What is needed here is every entry, retyped exactly.

+---+

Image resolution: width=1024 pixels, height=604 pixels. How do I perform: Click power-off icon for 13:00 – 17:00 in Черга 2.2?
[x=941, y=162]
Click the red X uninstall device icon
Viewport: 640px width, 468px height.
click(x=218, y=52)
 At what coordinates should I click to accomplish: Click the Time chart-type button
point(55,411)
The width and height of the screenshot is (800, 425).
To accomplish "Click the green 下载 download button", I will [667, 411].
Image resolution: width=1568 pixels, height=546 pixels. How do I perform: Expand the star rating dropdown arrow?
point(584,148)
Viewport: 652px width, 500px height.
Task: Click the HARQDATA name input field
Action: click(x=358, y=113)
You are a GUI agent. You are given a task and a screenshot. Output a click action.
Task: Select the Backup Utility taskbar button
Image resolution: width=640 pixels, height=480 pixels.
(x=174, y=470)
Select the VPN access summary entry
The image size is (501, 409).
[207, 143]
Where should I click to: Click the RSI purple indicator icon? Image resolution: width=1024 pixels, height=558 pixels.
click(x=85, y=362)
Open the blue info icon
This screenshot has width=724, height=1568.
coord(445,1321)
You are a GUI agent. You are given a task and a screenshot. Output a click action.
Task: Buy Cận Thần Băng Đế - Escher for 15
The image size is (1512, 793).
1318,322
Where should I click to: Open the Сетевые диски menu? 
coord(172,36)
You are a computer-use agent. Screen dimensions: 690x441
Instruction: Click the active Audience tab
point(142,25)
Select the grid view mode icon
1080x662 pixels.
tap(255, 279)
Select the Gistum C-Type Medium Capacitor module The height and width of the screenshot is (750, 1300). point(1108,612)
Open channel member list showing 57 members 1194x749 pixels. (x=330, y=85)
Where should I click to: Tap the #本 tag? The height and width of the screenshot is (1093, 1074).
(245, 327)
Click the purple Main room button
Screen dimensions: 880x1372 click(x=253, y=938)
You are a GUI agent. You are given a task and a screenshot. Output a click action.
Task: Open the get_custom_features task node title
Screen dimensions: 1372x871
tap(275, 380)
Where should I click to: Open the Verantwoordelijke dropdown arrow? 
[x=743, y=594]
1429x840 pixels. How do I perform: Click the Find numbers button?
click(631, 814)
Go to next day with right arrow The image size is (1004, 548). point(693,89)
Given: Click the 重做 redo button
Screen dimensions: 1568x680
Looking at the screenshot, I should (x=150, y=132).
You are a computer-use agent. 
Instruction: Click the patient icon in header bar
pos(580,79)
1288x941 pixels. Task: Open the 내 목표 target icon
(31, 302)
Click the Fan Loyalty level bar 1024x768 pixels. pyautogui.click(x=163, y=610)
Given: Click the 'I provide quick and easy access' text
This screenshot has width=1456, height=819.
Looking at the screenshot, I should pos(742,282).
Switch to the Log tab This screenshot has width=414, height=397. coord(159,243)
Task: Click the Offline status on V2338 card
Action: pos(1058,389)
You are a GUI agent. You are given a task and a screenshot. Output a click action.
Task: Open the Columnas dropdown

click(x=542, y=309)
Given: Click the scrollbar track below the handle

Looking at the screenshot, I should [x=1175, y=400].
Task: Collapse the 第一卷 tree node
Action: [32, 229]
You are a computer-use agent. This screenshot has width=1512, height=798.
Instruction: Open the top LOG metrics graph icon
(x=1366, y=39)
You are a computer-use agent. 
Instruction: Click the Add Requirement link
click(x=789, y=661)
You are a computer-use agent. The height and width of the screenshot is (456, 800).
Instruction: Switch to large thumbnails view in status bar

+---+

Response for this exercise –
Image resolution: width=1024 pixels, height=604 pixels. How do I perform: Click power-off icon for 13:00 – 17:00 in Черга 2.2?
[x=941, y=162]
Click the red X uninstall device icon
Viewport: 640px width, 468px height.
click(x=218, y=52)
 At what coordinates should I click to accomplish: Click the Time chart-type button
point(55,411)
The width and height of the screenshot is (800, 425).
To accomplish "Click the green 下载 download button", I will [667, 411].
Image resolution: width=1568 pixels, height=546 pixels. How do I perform: Expand the star rating dropdown arrow?
point(584,148)
Viewport: 652px width, 500px height.
Task: Click the HARQDATA name input field
Action: click(x=358, y=113)
You are a GUI agent. You are given a task and a screenshot. Output a click action.
Task: Select the Backup Utility taskbar button
Image resolution: width=640 pixels, height=480 pixels.
(x=174, y=470)
Select the VPN access summary entry
The image size is (501, 409).
[207, 143]
Where should I click to: Click the RSI purple indicator icon? Image resolution: width=1024 pixels, height=558 pixels.
click(x=85, y=362)
Open the blue info icon
This screenshot has width=724, height=1568.
coord(445,1321)
You are a GUI agent. You are given a task and a screenshot. Output a click action.
Task: Buy Cận Thần Băng Đế - Escher for 15
The image size is (1512, 793).
1318,322
Where should I click to: Open the Сетевые диски menu? 
coord(172,36)
You are a computer-use agent. Screen dimensions: 690x441
Instruction: Click the active Audience tab
point(142,25)
Select the grid view mode icon
1080x662 pixels.
tap(255, 279)
Select the Gistum C-Type Medium Capacitor module The height and width of the screenshot is (750, 1300). point(1108,612)
Open channel member list showing 57 members 1194x749 pixels. (x=330, y=85)
Where should I click to: Tap the #本 tag? The height and width of the screenshot is (1093, 1074).
(245, 327)
Click the purple Main room button
Screen dimensions: 880x1372 click(x=253, y=938)
You are a GUI agent. You are given a task and a screenshot. Output a click action.
Task: Open the get_custom_features task node title
Screen dimensions: 1372x871
tap(275, 380)
Where should I click to: Open the Verantwoordelijke dropdown arrow? 
[x=743, y=594]
1429x840 pixels. How do I perform: Click the Find numbers button?
click(631, 814)
Go to next day with right arrow The image size is (1004, 548). point(693,89)
Given: Click the 重做 redo button
Screen dimensions: 1568x680
Looking at the screenshot, I should (x=150, y=132).
You are a computer-use agent. 
Instruction: Click the patient icon in header bar
pos(580,79)
1288x941 pixels. Task: Open the 내 목표 target icon
(31, 302)
Click the Fan Loyalty level bar 1024x768 pixels. pyautogui.click(x=163, y=610)
Given: Click the 'I provide quick and easy access' text
This screenshot has width=1456, height=819.
Looking at the screenshot, I should pos(742,282).
Switch to the Log tab This screenshot has width=414, height=397. coord(159,243)
Task: Click the Offline status on V2338 card
Action: pos(1058,389)
You are a GUI agent. You are given a task and a screenshot. Output a click action.
Task: Open the Columnas dropdown

click(x=542, y=309)
Given: Click the scrollbar track below the handle

Looking at the screenshot, I should [x=1175, y=400].
Task: Collapse the 第一卷 tree node
Action: [32, 229]
You are a computer-use agent. This screenshot has width=1512, height=798.
Instruction: Open the top LOG metrics graph icon
(x=1366, y=39)
You are a computer-use agent. 
Instruction: Click the Add Requirement link
click(x=789, y=661)
You are a computer-use agent. The height and width of the screenshot is (456, 800).
Instruction: Switch to large thumbnails view in status bar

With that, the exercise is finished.